In patients exposed to heparin with a declining platelet count, there are different laboratory tests, which may be used to aid in the diagnosis of HIT. These tests include either identification of the antibody in the patient's serum or demonstration of platelet aggregation and activation when incubated with the patient's serum. An enzyme-linked immunosorbent assay (ELISA) for heparin-platelet factor 4 has been shown to have better sensitivity than the platelet aggregation test. Sensitivity is increased because ELISA can detect antibodies to IgM and IgA (which are typically not detected by the aggregation assays) in addition to the more common IgG antibodies.31,32 However, there is a relatively high false-positive rate as the presence of the antibody does not demonstrate that it actually results in platelet activation. Given this problem, other tests that demonstrate platelet activation have been shown to have a higher specificity, although they may not be routinely available in most institutions. One such test is the heparin-induced platelet aggregation study in which donor platelets are mixed with the patient's plasma. Aggregation of platelets results in a change in the optical density of the solution. The test is considered positive if aggregation results in a change of optical density greater than 20%. Results are reported as “negative,” “weakly positive,” “positive,” or “strongly positive.” The test offers a sensitivity and specificity rate of more than a 90%.33 Other tests assess platelet aggregation by identifying the release of a specific substance from platelets during activation, such as adenosine diphosphate (identified by chemiluminescence) or a 14C-labeled serotonin release assay.31 These tests are considered the “gold standard” but are also more cumbersome and time consuming and are likely available only in research laboratories. Given the issues outlined above with the laboratory diagnosis of HIT, attention has been focused on clinical signs and symptoms.34,35 The authors suggest that patients with a high score may need to be treated with an alternative drug while more sensitive and specific tests for HIT are performed, whereas those patients with a low score can safely continue receiving heparin as the likelihood that they have HIT is extremely low. The 4T scoring system can be found in the Table.
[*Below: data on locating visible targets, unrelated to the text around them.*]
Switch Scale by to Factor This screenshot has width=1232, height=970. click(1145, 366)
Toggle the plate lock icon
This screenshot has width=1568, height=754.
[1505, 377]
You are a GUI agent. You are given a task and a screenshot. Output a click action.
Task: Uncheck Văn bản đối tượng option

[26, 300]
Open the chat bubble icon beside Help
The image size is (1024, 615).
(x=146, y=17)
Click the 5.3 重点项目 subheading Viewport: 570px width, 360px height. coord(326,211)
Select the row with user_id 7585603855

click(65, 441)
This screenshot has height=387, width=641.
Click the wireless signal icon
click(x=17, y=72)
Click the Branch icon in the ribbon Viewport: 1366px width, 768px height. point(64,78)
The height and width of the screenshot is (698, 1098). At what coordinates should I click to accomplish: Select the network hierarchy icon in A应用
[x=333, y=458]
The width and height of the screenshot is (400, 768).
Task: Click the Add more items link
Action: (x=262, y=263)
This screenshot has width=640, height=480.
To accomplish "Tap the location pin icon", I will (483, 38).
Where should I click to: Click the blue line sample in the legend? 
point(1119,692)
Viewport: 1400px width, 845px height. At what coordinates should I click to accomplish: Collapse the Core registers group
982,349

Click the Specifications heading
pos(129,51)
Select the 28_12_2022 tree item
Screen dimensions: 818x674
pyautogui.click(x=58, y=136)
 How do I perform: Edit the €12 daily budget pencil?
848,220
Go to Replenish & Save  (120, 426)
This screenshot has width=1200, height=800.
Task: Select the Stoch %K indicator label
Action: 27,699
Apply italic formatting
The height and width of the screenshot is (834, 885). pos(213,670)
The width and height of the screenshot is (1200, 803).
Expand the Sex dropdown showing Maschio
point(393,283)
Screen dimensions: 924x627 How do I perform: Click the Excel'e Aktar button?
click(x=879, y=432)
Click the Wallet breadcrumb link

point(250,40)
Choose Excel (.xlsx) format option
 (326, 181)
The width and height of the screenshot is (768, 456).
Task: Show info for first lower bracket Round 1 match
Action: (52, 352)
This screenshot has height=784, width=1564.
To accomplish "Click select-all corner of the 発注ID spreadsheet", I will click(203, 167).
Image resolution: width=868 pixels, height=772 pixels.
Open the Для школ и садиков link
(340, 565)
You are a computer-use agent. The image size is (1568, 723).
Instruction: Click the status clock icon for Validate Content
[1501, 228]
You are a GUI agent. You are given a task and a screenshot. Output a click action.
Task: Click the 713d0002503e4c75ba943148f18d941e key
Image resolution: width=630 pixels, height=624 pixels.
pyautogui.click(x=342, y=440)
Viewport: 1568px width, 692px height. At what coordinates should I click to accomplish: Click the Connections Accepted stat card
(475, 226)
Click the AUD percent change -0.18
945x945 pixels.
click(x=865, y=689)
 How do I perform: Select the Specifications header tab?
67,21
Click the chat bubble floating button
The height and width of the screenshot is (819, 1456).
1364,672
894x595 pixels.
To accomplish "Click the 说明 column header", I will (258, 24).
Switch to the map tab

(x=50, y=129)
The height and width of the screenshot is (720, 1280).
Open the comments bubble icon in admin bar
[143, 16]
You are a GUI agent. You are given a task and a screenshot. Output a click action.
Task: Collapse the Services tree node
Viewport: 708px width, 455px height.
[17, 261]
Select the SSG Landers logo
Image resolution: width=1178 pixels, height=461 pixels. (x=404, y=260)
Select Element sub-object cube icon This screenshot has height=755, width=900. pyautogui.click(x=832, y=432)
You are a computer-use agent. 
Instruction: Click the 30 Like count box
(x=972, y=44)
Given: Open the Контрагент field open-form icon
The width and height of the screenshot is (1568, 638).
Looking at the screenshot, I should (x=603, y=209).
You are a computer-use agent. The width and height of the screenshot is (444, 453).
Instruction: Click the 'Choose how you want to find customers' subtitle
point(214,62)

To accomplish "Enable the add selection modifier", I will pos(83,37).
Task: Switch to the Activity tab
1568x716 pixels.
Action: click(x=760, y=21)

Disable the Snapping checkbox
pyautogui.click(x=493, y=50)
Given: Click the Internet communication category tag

Although HIT is well described in the adult population, there is a paucity of reports of HIT in infants and children. Ranze et al4 reviewed the literature and identified a total of 9 pediatric patients, ranging in age from 3 months to 15 years, who developed HIT. All of these patients developed HIT following unfractionated heparin administration. In 8 of the 9 patients, there were thrombotic complications. The majority of the thrombotic complications included the venous system. Five of the 6 venous thromboses affected the inferior vena cava or the lower extremity venous system. Four patients had arterial involvement, including 2 patients with evidence of central nervous system involvement (hemiparesis, amaurosis fugax), an intracardiac thrombus in 1 patient, and thrombosis of the femoral/tibial artery in another. Morbidity was noted in 3 patients, including residual hemiparesis, gangrene of the left forefoot that required amputation, and the need for mitral valve replacement.
Spadone et al5 evaluated 34 neonates with a mean gestational age of 29 weeks for HIT during their neonatal intensive care unit courses. None of the infants had received therapeutic anticoagulation, as heparin was administered only to maintain patency of invasive vascular catheters. Screening for HIT was initiated because of a platelet count of <70,000/μL (n=23), a precipitous 30% to 50% decrease of the platelet count (n=5), or an unexplained thrombotic event (n=6). HIT was diagnosed in 14 newborns in the cohort of 34. This finding resulted in an overall incidence of 1.5% of neonates exposed to heparin during the study period. Aortic thrombosis was diagnosed by ultrasonography in 11 of the 14 patients (85%) compared with 5 of the 20 (25%) neonates with negative laboratory test results for HIT. Overall mortality in the neonates with HIT was 21% vs. 35% (p=not significant) in neonates with thrombocytopenia of other causes.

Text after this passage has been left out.